1. Field Of The Invention
The present invention relates generally to the combustion of organic materials and more particularly to improved combustion of low density (less than 30 lbs/cu. ft.), low moisture (less than 15%), high fuel nitrogen (greater than 0.5%), agricultural and forest product wastes. Such fuels present unique combustion problems that make firing in plants designed for coal and other traditional fossil fuels impractical from either cost and/or reliability and availbility standpoints.
2. Description Of The Prior Art
Conventional multiple hearth furnaces include a plurality of hearths superposed in vertically spaced relationhip. The fuel material is introduced in the uppermost hearth and is moved by rabble arms across the hearth floors to eventually fall through drop holes to the hearths below. In this manner, the fuel material travels downwardly in a serpentine path. The product discharged from the lowermost hearth contains ash and possibly significant amounts of unburnt fixed carbon, depending on the sizing and combustion control philosophy utilized.
Conventional control strategies for multiple hearth furnace exist to control combustion phenomena to the extent that certain gross parameters are controlled as dictated by either limitations of the hardware and materials of construction, by laws having jurisdiction over the composition and quantities of exhaust products produced, or by gross combustion strategies. For example, automatic temperature controls limit the hearth temperatures to levels below the failure points of the furnace construction. Staged combustion with afterburner, reducing and oxidizing zones improves combustion efficiency and lowers NOx emissions. Feedback from oxygen and CO analyzers control the combustion air to fuel ratios, resulting in further improved combustion efficiencies.
Conventional practice recognizes the advantage of staged combustion in burning organic materials, and in the case of multiple hearth furnace design, attempts have been made to realize both reducing and oxidizing combustion zones in a single furnace shell with common center shaft and rabble arm drive. Combining both zones in a common shell forces compromises in combustion strategies and results in complications of hardware design.
The transition from reducing to oxidizing zones using a multiple hearth furnace as the combustor has to-date presented a significant isolation problem. Multiple hearth furnace designs to-date have attempted to solve this problem with a combination of mechanical seals, controls and product feed devices that limit gas flow from the oxidizing to the reducing zones. The isolation means attempted have proven to be imperfect to the extent that some transfer of gases between zones can occur under certain operating conditions, resulting in process upsets and decreased combustion rate of efficiency, or inflexibility in zone transition definition, resulting in under-utilization of the furnace built, or disharqe of a waste ash product that contains significant unburnt carbon, representing a loss in overall combustion efficiency.
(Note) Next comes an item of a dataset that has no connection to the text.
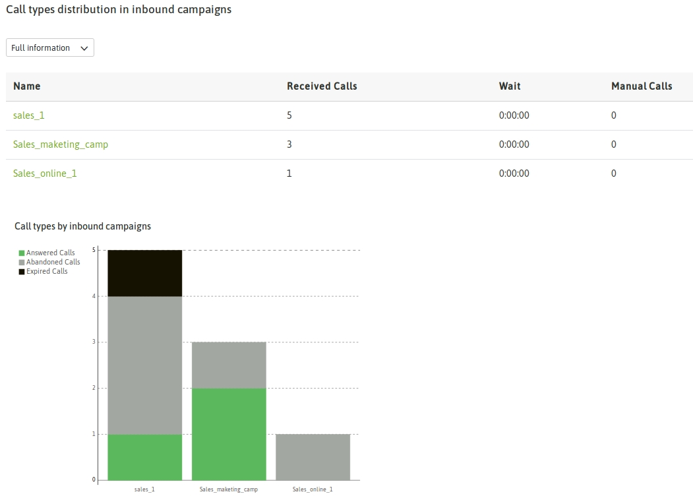The image size is (693, 500).
Task: Select green answered segment of Sales_maketing_camp bar
Action: [x=229, y=434]
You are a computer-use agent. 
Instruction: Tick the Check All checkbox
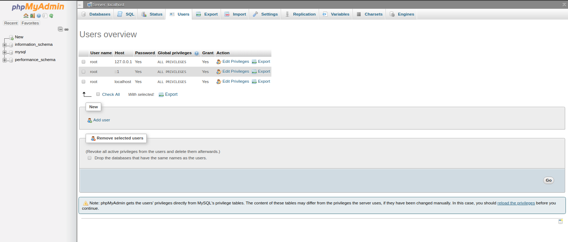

The isolation means attempted have in some cases been suited to dense materials only, relying on product weight to force open spring or counter-balanced valves. Existing designs of mechanical isolation means often locates the sealing or isolating device in a hot, restricted access area, resulting in limited service life and difficult maintenance, which promotes operation of the system with a failed seal, and the resulting decrease in combustion efficiency.
Exemplary of the prior art which disclose one or more of the concepts noted above are U.S. patents to Lewers (U.S. Pat. No. 1,881,732), von Dreusche (U.S. Pat. No. 4,050,389), Bakker (U.S. Pat. No. 3,491,707), Anderson (U.S. Pat. No. 3,444,687), Evans (U.S. Pat. No. 3,658,482), Hazzard (U.S. Pat. No. 3,780,676), Brewer (U.S. Pat. No. 4,038,032), Raische (U.S. Pat. No. 2,104,526), Martin (U.S. Pat. No. 2,655,883) and Lombana (U.S. Pat. No. 4,182,246).
Lewers discloses the broad concept of separating the oxidation section from the reducing section in a MHF and preventing the gases evolved during oxidation from entering the reducing section. Martin and Raische further teach mechanically conveying the product leaving the drying zone to the oxidation zone, without allowing the oxidation gases to enter the drying zone. None of the prior art patents, however, disclose or suggest the method of burning organic materials using the multiple hearth furnace arrangement of the present invention.